Bartholomaeus Anglicus [13th century] (De proprietatibus rerum, book 17): Foxes lurk and hide themselves under vine leaves, and gnaw covetously and fret the grapes of the vineyard, and namely when the keepers and wards be negligent and reckless, and it profiteth not that some unwise men do, that close within the vineyard hounds, that are adversaries to foxes. For few hounds, so closed, waste and destroy more grapes than many foxes should destroy that come and eat thereof thievishly. Therefore wise wardens of vineyards be full busy to keep, that no swine nor tame hounds nor foxes come in to the vineyard. (Book 18): A fox is called Vulpes, and hath that name as it were wallowing feet aside, and goeth never forthright, but always aslant and with fraud. And is a false beast and deceiving, for when him lacketh meat, he feigneth himself dead, and then fowls come to him, as it were to a carrion, and anon he catcheth one and devoureth it. The fox halteth always, for the right legs are shorter than the left legs. His skin is right hairy rough and hot, his tail is great and rough; and when an hound weeneth to take him by the tail, he taketh his mouth full of hair and stoppeth it. The fox doth fight with the brock for dens, and defileth the brock's den, and hath so the mastery over him with fraud and deceit, and not by strength.... The fox feigneth himself tame in time of need, but by night he waiteth his time and doeth shrewd deeds. And though he be right guileful in himself and malicious, yet he is good and profitable in use of medicine. ( Steele edition of 1905)

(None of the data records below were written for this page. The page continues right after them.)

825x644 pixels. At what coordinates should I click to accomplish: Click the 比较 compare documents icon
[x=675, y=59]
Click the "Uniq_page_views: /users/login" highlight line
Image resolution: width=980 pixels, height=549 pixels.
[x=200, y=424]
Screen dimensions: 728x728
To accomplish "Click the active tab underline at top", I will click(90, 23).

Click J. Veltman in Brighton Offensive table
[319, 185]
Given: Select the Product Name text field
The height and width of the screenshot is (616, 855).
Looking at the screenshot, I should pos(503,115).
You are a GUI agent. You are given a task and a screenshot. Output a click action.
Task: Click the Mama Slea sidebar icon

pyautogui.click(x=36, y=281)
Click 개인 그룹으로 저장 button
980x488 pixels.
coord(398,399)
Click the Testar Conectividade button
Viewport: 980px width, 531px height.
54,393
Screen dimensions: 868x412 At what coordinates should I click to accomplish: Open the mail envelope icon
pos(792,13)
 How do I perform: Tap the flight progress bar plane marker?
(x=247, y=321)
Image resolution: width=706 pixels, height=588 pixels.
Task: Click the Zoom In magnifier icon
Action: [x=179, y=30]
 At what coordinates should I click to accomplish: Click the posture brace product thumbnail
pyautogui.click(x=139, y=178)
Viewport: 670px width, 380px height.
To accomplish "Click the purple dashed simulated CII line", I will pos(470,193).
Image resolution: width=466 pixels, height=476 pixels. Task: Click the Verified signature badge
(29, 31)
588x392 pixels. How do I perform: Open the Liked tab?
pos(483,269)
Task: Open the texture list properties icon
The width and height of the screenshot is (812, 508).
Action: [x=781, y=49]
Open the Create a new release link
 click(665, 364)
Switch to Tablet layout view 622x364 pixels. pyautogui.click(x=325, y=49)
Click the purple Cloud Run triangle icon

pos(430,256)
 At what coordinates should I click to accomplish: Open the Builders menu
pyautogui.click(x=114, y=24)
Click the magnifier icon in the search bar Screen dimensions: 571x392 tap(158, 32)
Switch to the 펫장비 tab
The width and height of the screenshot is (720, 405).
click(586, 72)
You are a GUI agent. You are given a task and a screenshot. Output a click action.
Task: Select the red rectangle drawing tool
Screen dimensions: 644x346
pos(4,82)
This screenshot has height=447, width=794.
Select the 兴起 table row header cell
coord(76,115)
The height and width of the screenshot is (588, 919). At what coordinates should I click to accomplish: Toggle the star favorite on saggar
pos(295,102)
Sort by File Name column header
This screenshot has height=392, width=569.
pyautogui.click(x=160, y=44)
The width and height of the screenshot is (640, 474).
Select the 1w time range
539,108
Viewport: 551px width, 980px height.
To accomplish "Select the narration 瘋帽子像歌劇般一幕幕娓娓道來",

Middle English Bestiary (British Library Arundel MS 292) [13th century]: A wilde der is, that is ful of fele wiles, / Fox is hire to name, for hire qwethsipe. / Husebondes hire haten for hire harmdedes. / The coc and te capun / Ge feccheth ofte in the tun, / And te gandre and te gos / Hi the necke and bi the nos / Haleth is to hire hole. For-thi man hire hatieth, / Hatien and huten bothe men and fules. / Listneth nu a wunder that tis der doth for hunger. / Goth o felde to a furg and falleth thar-inne, / In eried lond er in erthchine forto bilirten fugeles. / Ne stereth ge nogt of the stede a god stund deies, / Oc dareth so ge ded were, ne drageth ge non onde. / The raven is swithe redi, weneth that ge rotieth / And othre fules hire fallen bi for to winnen fode, / Derflike withuten dred he wenen that ge ded beth. / He wullen on this foxes fel, and ge it wel feleth. / Ligtlike ge lepeth up and letteth hem sone, / Gelt hem here billing / Rathe with illing, / Tetoggeth and tetireth hem mid hire teth sarpe, / Fret hire fille / And goth than ther ge wille. / Twifold forbisne in this der / To frame we mugen finden her, / Warsipe and wisedom / With devel and with ivel man. / The devel dereth dernelike, / He lat he ne wile us nogt biswike; / He lat he ne wile us don non loth / And bringeth us in sinne and ter he us sloth. / He bit us don ure bukes wille, / Eten and drinken with unskil, / And in ure skemting / He doth rathe a foxing: / He billeth one the foxes fel, / Wo-so telleth idel spel, / And he tireth on his ket, / Wo-so him with sinne fet. / And devel geld swilk billing / With same and with sending, / And for his sinfule werk / Ledeth man to helle merk. / The devel is tus the fox ilik / Mith ivele breides and with swik; / And mani al-so the foxes name / Arn wurthi haven to same. / For wo-so seieth other god / And thenketh ivel on his mod, / Fox he is and fend iwis - / The boc ne legeth nogt of this. / So was Herodes fox and flerd / Tho Crist kam into this middel-erd: / He seide he wulde him leven on / And thogte he wulde him fordon.
The theme of the fox deceiving birds is the the most often illustrated. Foxes frequently appear in marginal drawings in manuscripts, where scenes from the tales of Reynard the Fox are often found. Reynard is also a popular figure on misericords and other church carvings.